--- START ---

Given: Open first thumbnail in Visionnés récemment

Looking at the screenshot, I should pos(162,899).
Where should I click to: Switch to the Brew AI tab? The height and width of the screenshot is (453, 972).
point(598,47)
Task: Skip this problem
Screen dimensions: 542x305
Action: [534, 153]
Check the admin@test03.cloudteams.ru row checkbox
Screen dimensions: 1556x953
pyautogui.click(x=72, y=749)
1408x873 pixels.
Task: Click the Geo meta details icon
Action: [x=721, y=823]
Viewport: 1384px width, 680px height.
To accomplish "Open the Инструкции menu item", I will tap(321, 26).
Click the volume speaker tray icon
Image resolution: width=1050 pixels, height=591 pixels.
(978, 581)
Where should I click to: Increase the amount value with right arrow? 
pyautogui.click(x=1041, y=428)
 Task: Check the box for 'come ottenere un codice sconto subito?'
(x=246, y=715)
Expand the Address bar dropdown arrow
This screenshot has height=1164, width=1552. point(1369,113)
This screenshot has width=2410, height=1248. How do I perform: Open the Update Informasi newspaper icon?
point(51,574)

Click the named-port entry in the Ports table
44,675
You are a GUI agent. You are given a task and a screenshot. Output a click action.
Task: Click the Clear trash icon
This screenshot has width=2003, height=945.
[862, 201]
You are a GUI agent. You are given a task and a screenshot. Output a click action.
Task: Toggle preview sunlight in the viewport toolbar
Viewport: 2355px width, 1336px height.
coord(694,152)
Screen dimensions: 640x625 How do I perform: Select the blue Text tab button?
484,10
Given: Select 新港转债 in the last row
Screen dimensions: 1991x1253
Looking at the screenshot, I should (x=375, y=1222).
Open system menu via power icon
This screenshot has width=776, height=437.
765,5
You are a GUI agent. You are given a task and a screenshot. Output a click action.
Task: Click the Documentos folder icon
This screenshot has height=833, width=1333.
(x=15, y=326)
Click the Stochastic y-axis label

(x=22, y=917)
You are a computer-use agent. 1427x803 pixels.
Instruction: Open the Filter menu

--- END ---

*Task:* Would you please copy every line from the listing above that contains the word "menu"?

*Output:*
To accomplish "Open the Инструкции menu item", I will tap(321, 26).
Open system menu via power icon
Instruction: Open the Filter menu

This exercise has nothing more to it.